EXERCISE DATA →
□ □ □ □

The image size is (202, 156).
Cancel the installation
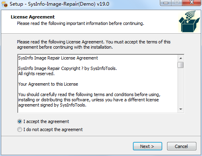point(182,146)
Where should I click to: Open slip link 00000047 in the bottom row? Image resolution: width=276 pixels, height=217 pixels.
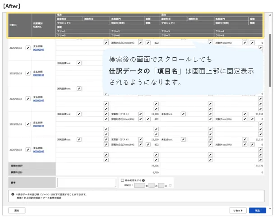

□ □ □ □

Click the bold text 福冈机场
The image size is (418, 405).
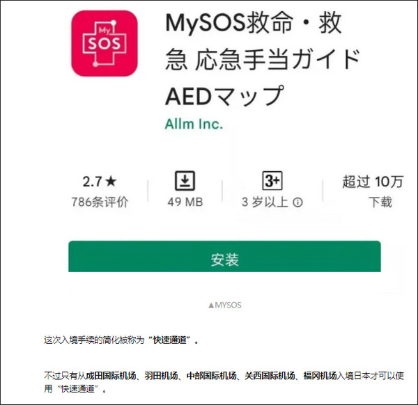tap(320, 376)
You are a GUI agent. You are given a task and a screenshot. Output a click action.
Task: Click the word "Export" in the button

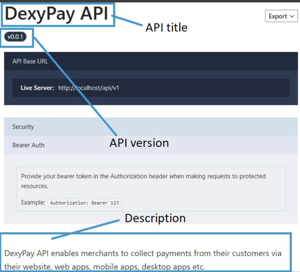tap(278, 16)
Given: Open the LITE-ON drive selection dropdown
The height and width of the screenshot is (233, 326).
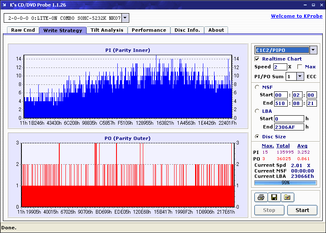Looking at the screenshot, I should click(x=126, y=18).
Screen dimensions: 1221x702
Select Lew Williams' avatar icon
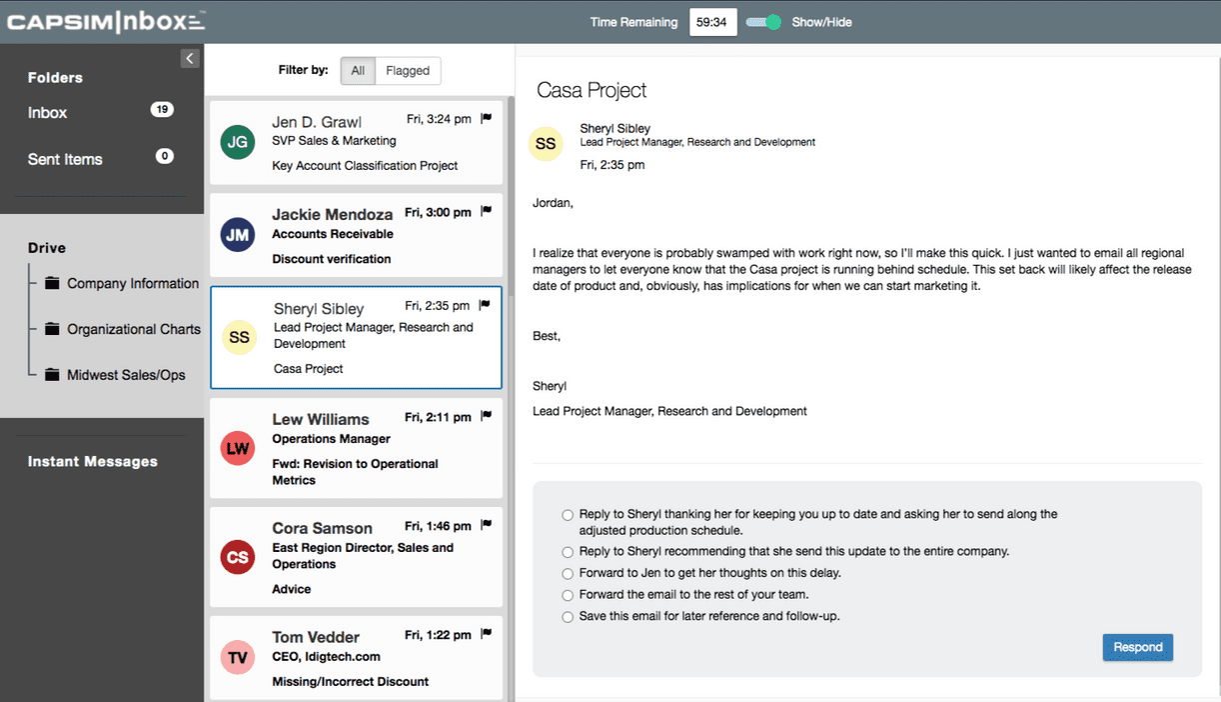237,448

□ □ □ □

ASSIGNED TASK → Output only the stretch above from the line with "The image size is (202, 156)." through the line with "Where should I", reproduced exactly. Exclude pictures.

RESPONSE →
The image size is (202, 156).
Cancel the installation
point(182,146)
Where should I click to: Open slip link 00000047 in the bottom row? Image resolution: width=276 pixels, height=217 pixels.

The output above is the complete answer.